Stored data
[Start of Attachment]
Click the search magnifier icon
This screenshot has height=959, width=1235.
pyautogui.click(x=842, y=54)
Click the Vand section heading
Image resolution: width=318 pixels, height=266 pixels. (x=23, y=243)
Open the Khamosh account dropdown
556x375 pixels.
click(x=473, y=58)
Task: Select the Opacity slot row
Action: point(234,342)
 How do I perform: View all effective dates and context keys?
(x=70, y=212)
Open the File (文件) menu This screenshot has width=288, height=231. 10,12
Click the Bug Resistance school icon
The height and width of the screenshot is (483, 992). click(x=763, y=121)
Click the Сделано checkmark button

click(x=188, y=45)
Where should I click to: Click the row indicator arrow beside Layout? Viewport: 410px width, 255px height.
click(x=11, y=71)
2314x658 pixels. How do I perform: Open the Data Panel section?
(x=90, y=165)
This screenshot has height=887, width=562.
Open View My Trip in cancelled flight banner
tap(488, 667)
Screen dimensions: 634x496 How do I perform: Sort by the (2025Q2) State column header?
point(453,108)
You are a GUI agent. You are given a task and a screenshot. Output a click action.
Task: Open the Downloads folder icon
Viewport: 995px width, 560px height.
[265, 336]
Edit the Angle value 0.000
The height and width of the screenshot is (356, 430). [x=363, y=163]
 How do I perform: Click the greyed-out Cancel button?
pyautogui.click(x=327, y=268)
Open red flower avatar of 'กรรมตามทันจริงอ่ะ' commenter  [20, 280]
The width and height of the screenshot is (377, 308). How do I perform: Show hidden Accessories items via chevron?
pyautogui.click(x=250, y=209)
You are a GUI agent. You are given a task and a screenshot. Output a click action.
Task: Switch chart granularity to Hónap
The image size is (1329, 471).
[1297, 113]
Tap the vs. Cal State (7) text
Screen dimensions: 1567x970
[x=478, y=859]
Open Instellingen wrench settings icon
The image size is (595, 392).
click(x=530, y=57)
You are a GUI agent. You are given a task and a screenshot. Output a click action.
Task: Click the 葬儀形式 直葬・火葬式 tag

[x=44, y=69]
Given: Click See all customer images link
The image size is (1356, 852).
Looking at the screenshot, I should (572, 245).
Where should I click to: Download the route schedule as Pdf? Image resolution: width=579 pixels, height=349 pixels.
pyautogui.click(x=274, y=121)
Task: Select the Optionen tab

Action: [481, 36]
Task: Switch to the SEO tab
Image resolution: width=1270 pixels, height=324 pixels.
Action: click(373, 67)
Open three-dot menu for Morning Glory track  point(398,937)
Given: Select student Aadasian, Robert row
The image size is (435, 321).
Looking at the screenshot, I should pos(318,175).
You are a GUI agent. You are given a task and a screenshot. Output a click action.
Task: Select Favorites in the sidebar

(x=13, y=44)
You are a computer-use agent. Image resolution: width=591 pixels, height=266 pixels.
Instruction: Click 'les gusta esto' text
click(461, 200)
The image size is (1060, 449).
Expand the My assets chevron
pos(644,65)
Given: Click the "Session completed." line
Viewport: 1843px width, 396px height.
[End of Attachment]
Problem description:
Type the entries out again so that they match exactly.

Exercise response:
Click the search magnifier icon
This screenshot has height=959, width=1235.
pyautogui.click(x=842, y=54)
Click the Vand section heading
Image resolution: width=318 pixels, height=266 pixels. (x=23, y=243)
Open the Khamosh account dropdown
556x375 pixels.
click(x=473, y=58)
Task: Select the Opacity slot row
Action: point(234,342)
 How do I perform: View all effective dates and context keys?
(x=70, y=212)
Open the File (文件) menu This screenshot has width=288, height=231. 10,12
Click the Bug Resistance school icon
The height and width of the screenshot is (483, 992). click(x=763, y=121)
Click the Сделано checkmark button

click(x=188, y=45)
Where should I click to: Click the row indicator arrow beside Layout? Viewport: 410px width, 255px height.
click(x=11, y=71)
2314x658 pixels. How do I perform: Open the Data Panel section?
(x=90, y=165)
This screenshot has height=887, width=562.
Open View My Trip in cancelled flight banner
tap(488, 667)
Screen dimensions: 634x496 How do I perform: Sort by the (2025Q2) State column header?
point(453,108)
You are a GUI agent. You are given a task and a screenshot. Output a click action.
Task: Open the Downloads folder icon
Viewport: 995px width, 560px height.
[265, 336]
Edit the Angle value 0.000
The height and width of the screenshot is (356, 430). [x=363, y=163]
 How do I perform: Click the greyed-out Cancel button?
pyautogui.click(x=327, y=268)
Open red flower avatar of 'กรรมตามทันจริงอ่ะ' commenter  [20, 280]
The width and height of the screenshot is (377, 308). How do I perform: Show hidden Accessories items via chevron?
pyautogui.click(x=250, y=209)
You are a GUI agent. You are given a task and a screenshot. Output a click action.
Task: Switch chart granularity to Hónap
The image size is (1329, 471).
[1297, 113]
Tap the vs. Cal State (7) text
Screen dimensions: 1567x970
[x=478, y=859]
Open Instellingen wrench settings icon
The image size is (595, 392).
click(x=530, y=57)
You are a GUI agent. You are given a task and a screenshot. Output a click action.
Task: Click the 葬儀形式 直葬・火葬式 tag

[x=44, y=69]
Given: Click See all customer images link
The image size is (1356, 852).
Looking at the screenshot, I should (572, 245).
Where should I click to: Download the route schedule as Pdf? Image resolution: width=579 pixels, height=349 pixels.
pyautogui.click(x=274, y=121)
Task: Select the Optionen tab

Action: [481, 36]
Task: Switch to the SEO tab
Image resolution: width=1270 pixels, height=324 pixels.
Action: click(373, 67)
Open three-dot menu for Morning Glory track  point(398,937)
Given: Select student Aadasian, Robert row
The image size is (435, 321).
Looking at the screenshot, I should pos(318,175).
You are a GUI agent. You are given a task and a screenshot. Output a click action.
Task: Select Favorites in the sidebar

(x=13, y=44)
You are a computer-use agent. Image resolution: width=591 pixels, height=266 pixels.
Instruction: Click 'les gusta esto' text
click(461, 200)
The image size is (1060, 449).
Expand the My assets chevron
pos(644,65)
Given: Click the "Session completed." line
Viewport: 1843px width, 396px height.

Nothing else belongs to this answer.